EXERCISE SET =
- a) Answer these questions using the terms of sale:
(i) Within how many business days must errors or omissions in final translation deliverables be reported?
(ii) How long does the client have to respond after delivery of files for the Client Language Review?
(iii) Who bears responsibility for the quality of existing translations in legacy documents?
- b) Transcribe the passage of the terms of sale from "Following are the" to "otherwise use them.", word for word.

Segment Start: EXERCISE TEXT

Following are the business and legal terms and conditions which will apply to our sale of services and/or products to you. By your signature below, you accept and agree to be bound by these Terms and Conditions of Sale.Print

Business Terms and Conditions
1. Terms of Quotes and Other Documents. The contract between us consists of our Quote to you and these Terms and Conditions of Sale. Any delivery schedules or other documents we provide to you are subject to these Terms and Conditions. Our contract does not include any documents you provide to us or any verbal discussions. We will assume that any documents, specifications and other materials you have provided to us are in the form in which you would like us to review or otherwise use them.

2. Our Obligations. We agree to perform the services and provide the products described in our Quote. If the Quote expired or was withdrawn before you accepted it, we will perform the services and provide the products as we have otherwise agreed in writing. Such services and products may relate to translation, consultation, formatting, video production or localization related services or any other products or services agreed between us in writing. We will offer you the limited warranty described later in these Terms and Conditions. You agree to promptly review the final translation–related deliverables upon receipt and notify us within ten business days of any errors or omissions in such deliverables. Failure to raise an objection within this period shall be considered as approval of the work as delivered. We will use commercially reasonable efforts to deliver the deliverables to you within the timeframe we specify. However, this may not always be possible. For example, we may require additional time to finalize deliverables if you and/or your consultants suggest revisions during production or following completion of the deliverables. This may also be the case if you change parameters of the project. In some cases, there may be a Client Language Review prior to completion of the project. This review would be based on our translation, proofreading and in–house quality control work. We will implement your requested changes if you respond to us within 30 business days of our delivery of the files to you for the Client Language Review, provided that those changes improve the technical accuracy of the translation. Implementation of stylistic changes may require additional fees. If we do not receive your request for revisions within such 30 business days, we will be happy to implement your revisions, but we will charge you our fees in effect at that time, plus applicable expenses.

3. Your Obligations. You agree to assist us as we may reasonably request in connection with our performance of our obligations. For example, you agree to provide us with legible materials and specifications which we are able to use in performing our obligations. You also agree to work with us at a strategic level by sharing information that allows us to provide the best possible solutions. If you ask us to modify or update legacy documents created by a previous translation vendor, you agree that the responsibility for the quality of the existing translations lies with the translation vendor who translated the legacy documents. We are willing to work with their files, but cannot accept responsibility for dealing with issues that affect our ability to provide high quality translation. We will work with you to resolve issues if, and when, they arise. Resolution of these issues may incur additional costs and time, but we will make every effort to notify you in advance as they arise.

Segment End: EXERCISE TEXT
Segment Start: DATA EXTRACTS

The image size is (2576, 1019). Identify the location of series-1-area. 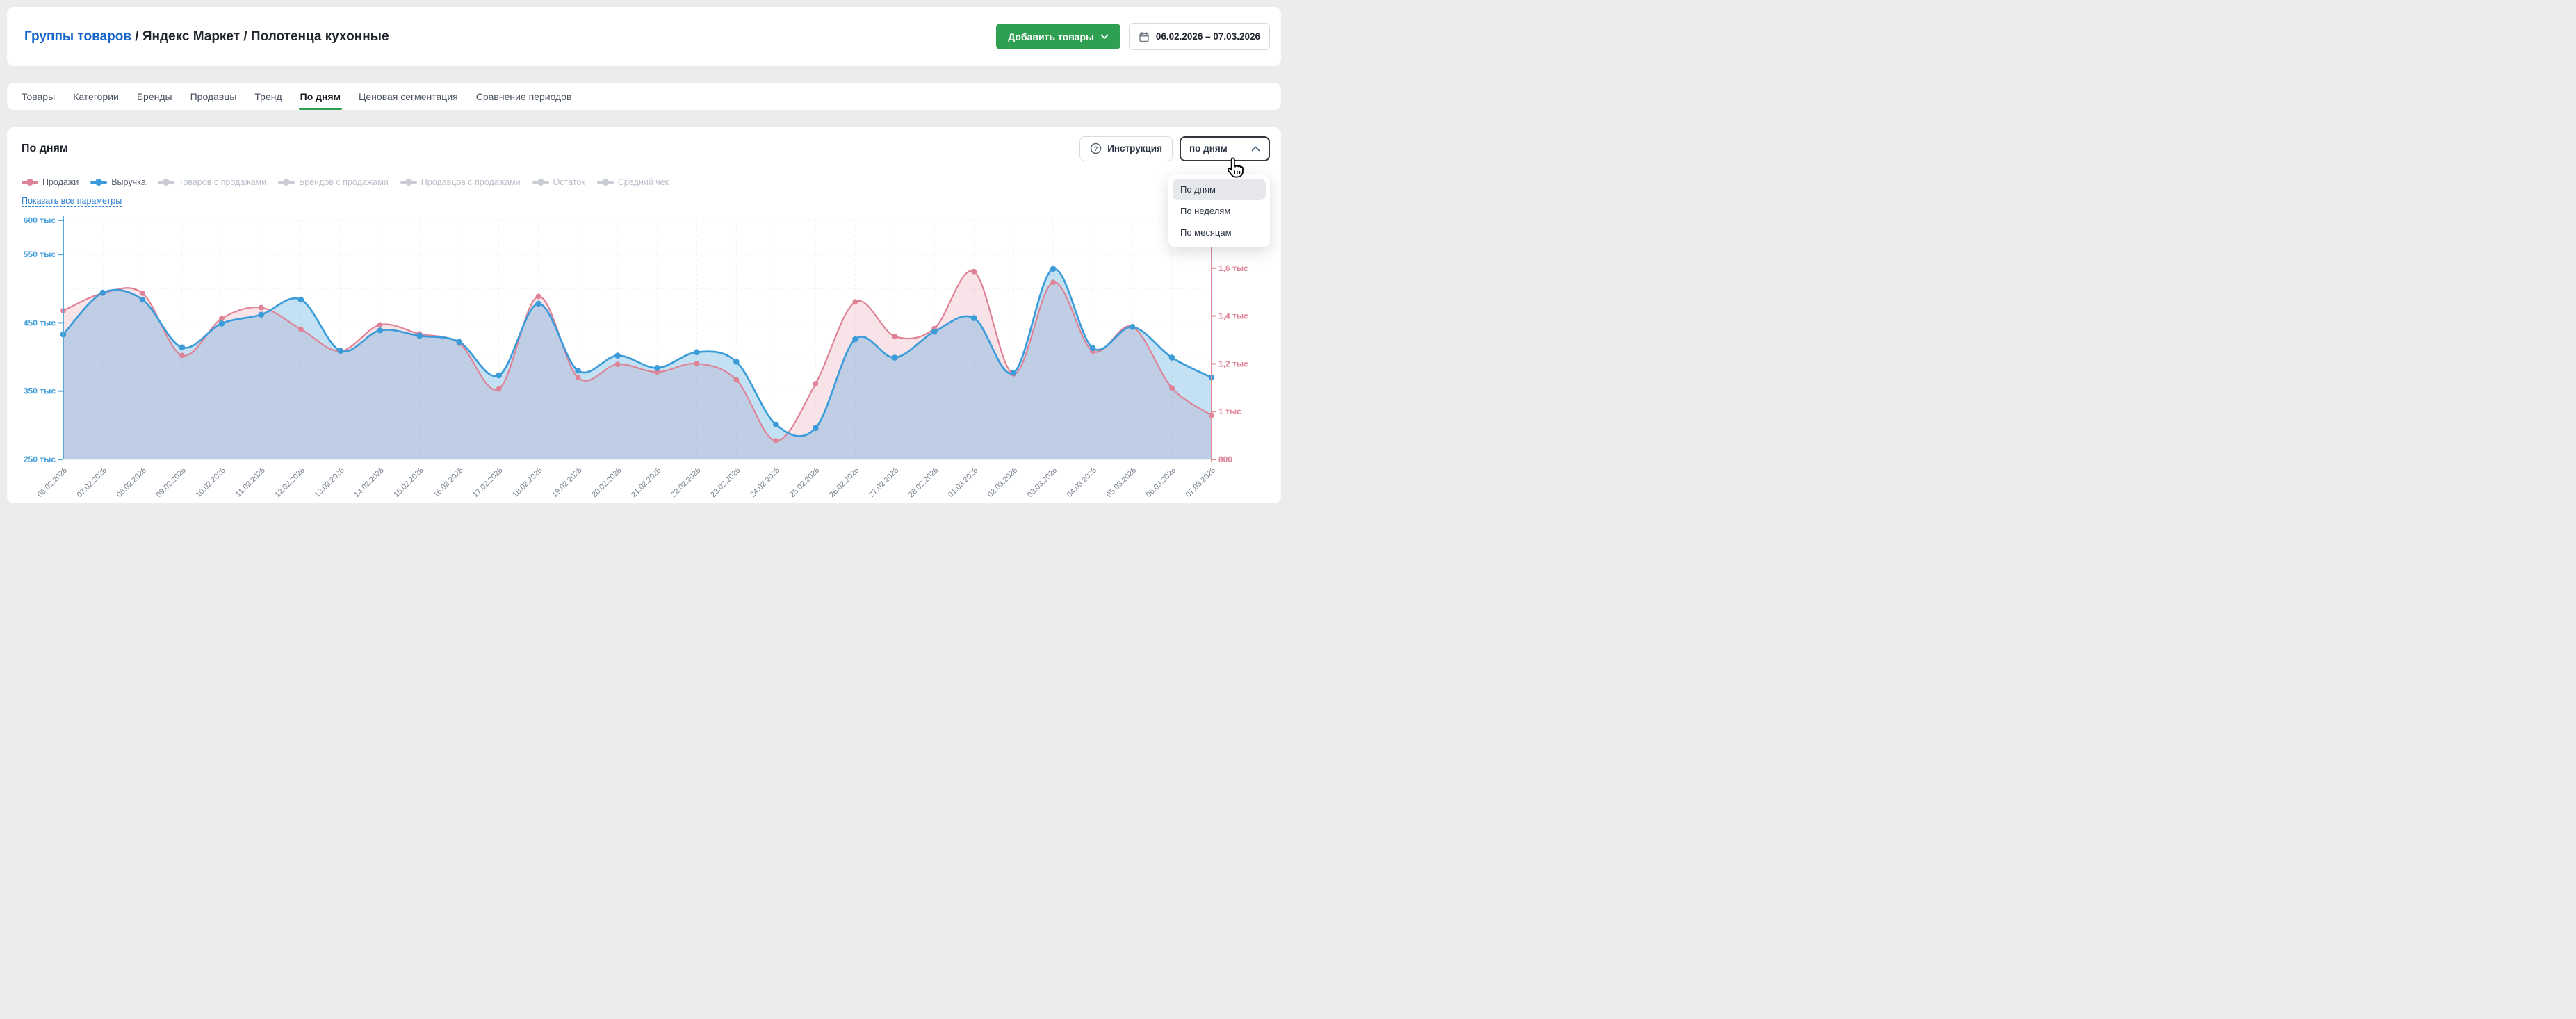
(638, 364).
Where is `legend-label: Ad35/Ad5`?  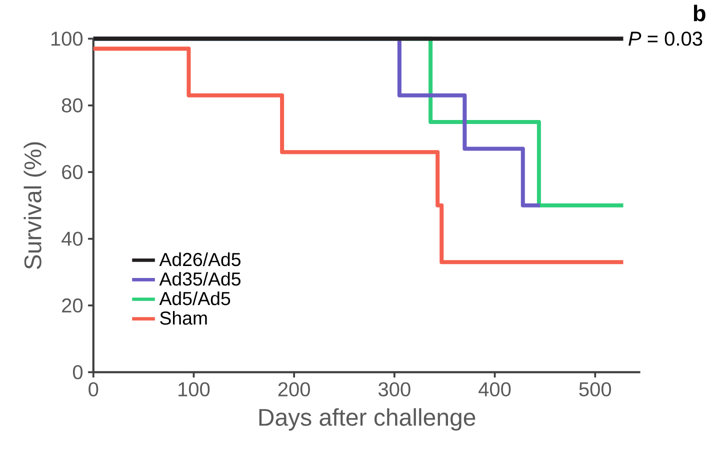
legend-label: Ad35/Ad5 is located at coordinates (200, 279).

Segment End: DATA EXTRACTS
Segment Start: DATA EXTRACTS

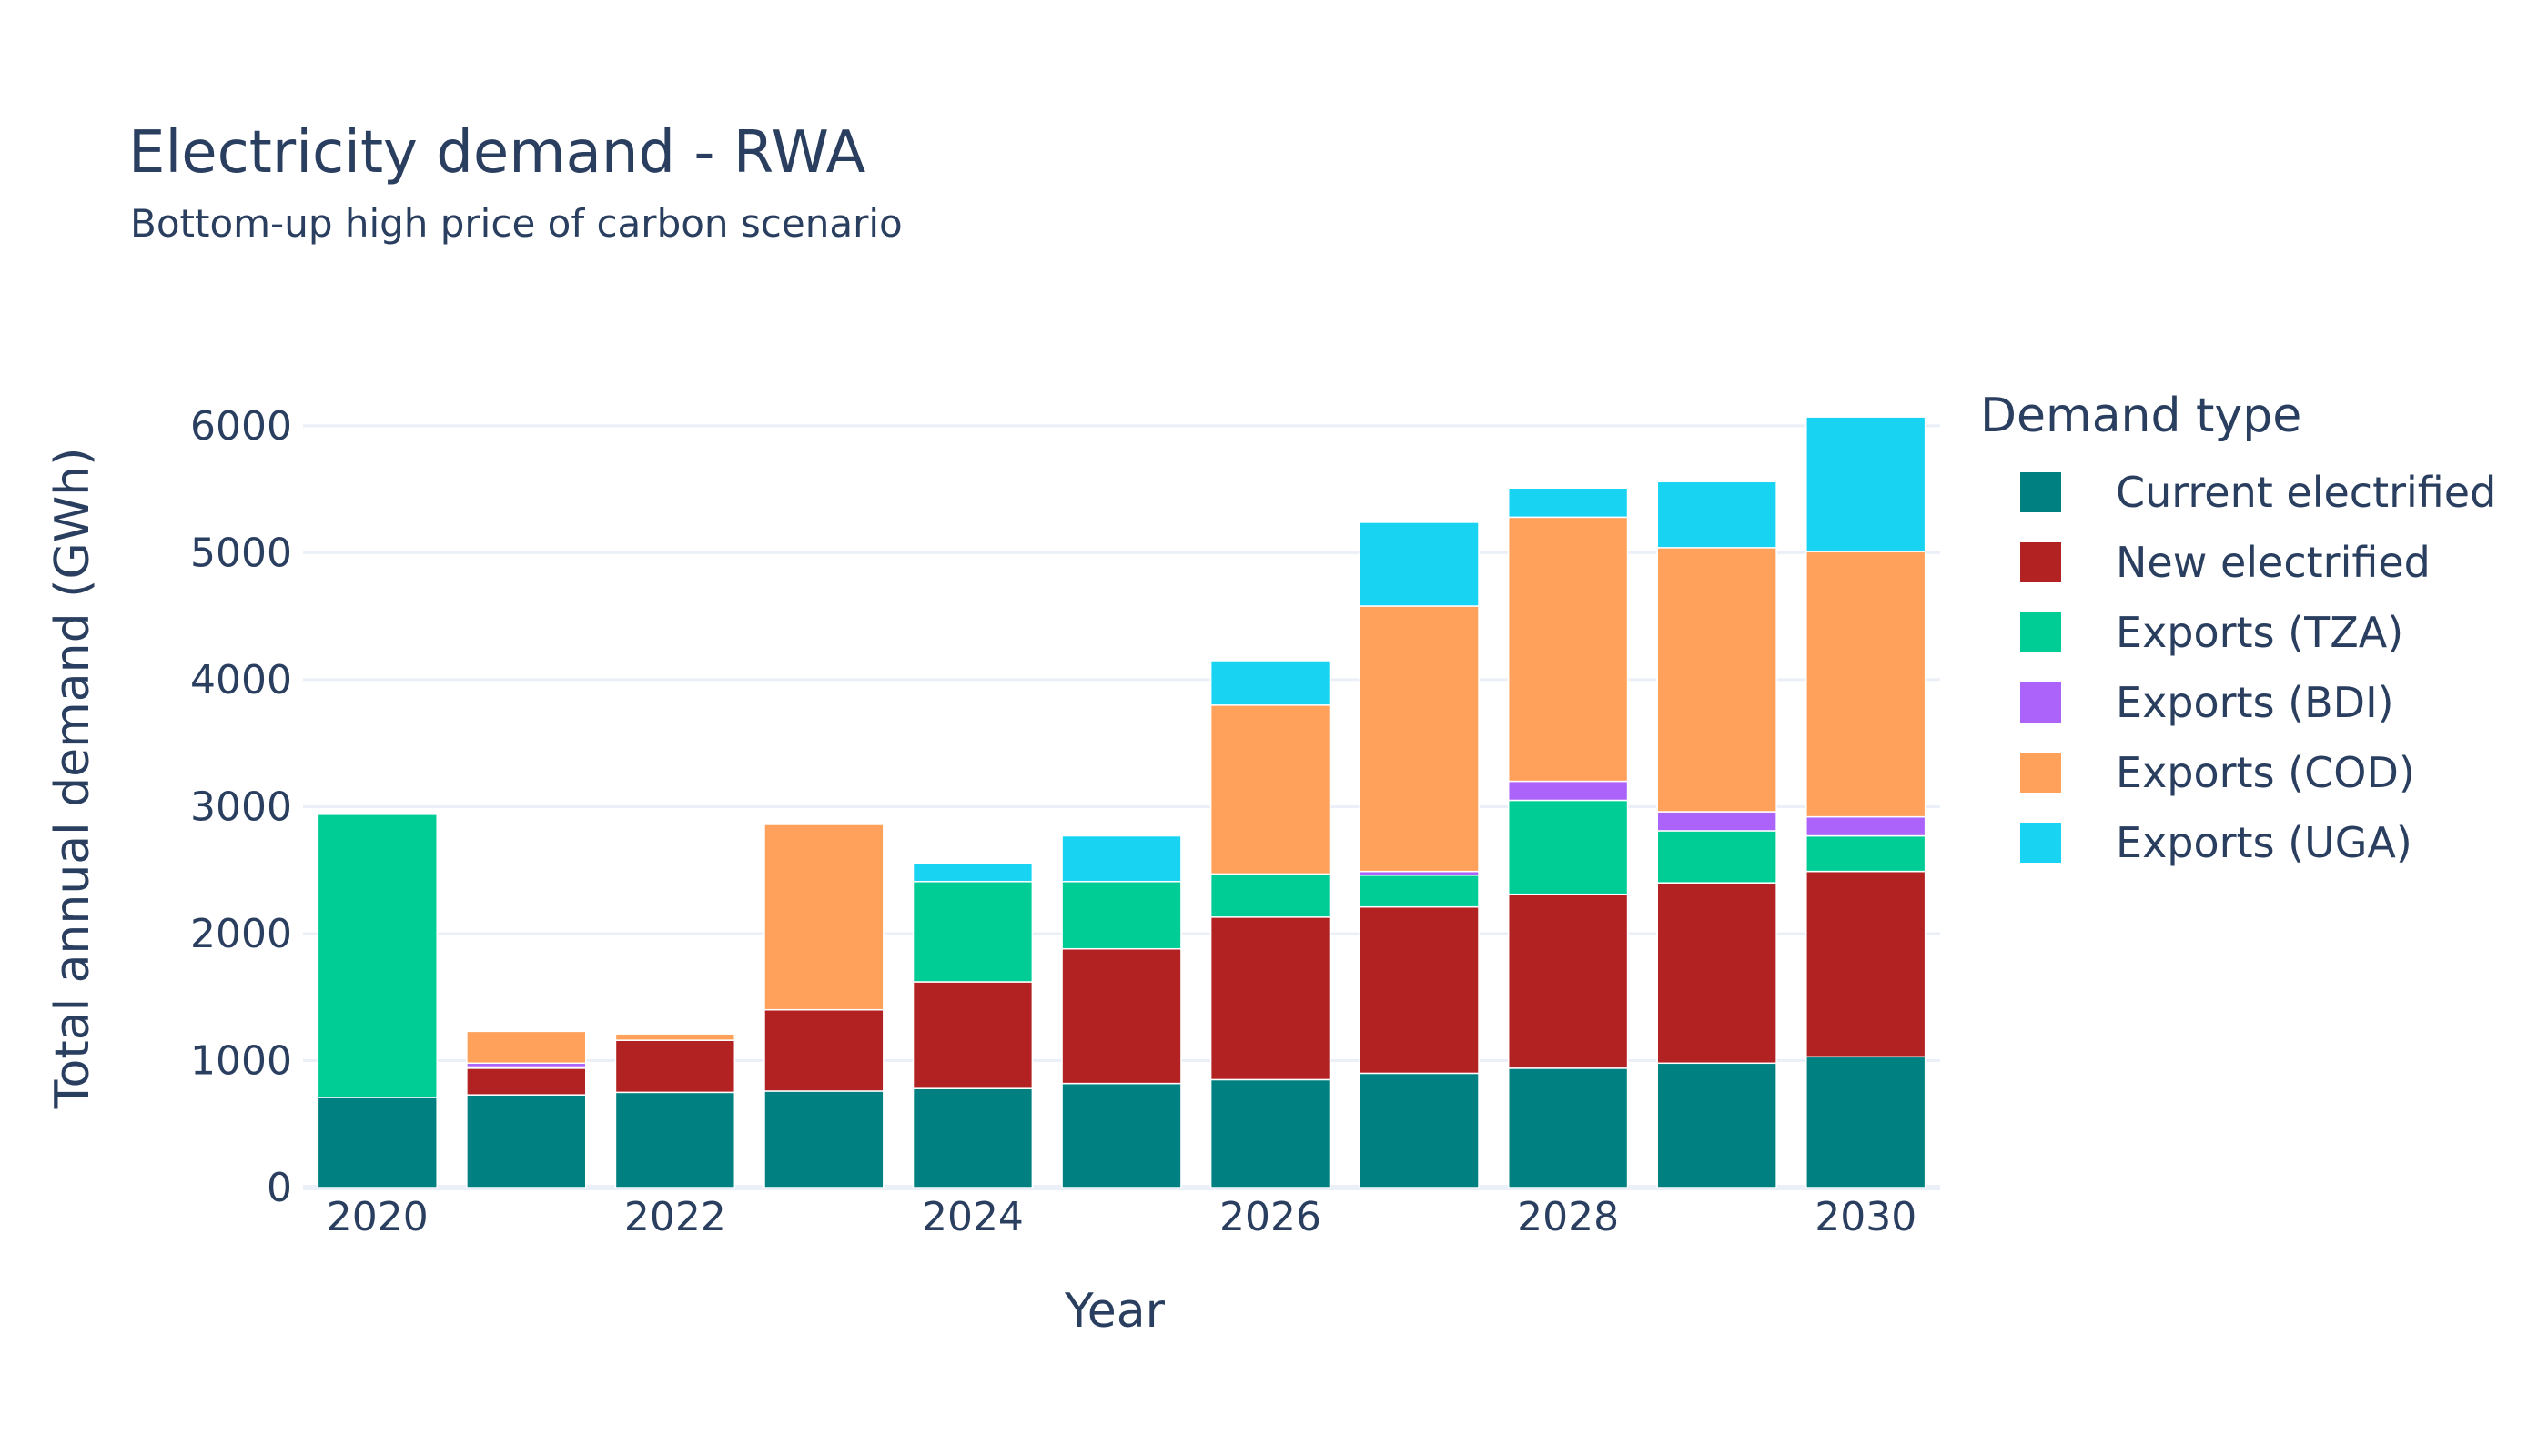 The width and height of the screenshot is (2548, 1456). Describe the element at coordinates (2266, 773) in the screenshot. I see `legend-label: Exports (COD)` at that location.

Segment End: DATA EXTRACTS

RESULTS FOR THE EXERCISE =
- a)
(i) Within ten business days.
(ii) 30 business days.
(iii) The translation vendor who translated the legacy documents.

- b)
Following are the business and legal terms and conditions which will apply to our sale of services and/or products to you. By your signature below, you accept and agree to be bound by these Terms and Conditions of Sale.Print

Business Terms and Conditions
1. Terms of Quotes and Other Documents. The contract between us consists of our Quote to you and these Terms and Conditions of Sale. Any delivery schedules or other documents we provide to you are subject to these Terms and Conditions. Our contract does not include any documents you provide to us or any verbal discussions. We will assume that any documents, specifications and other materials you have provided to us are in the form in which you would like us to review or otherwise use them.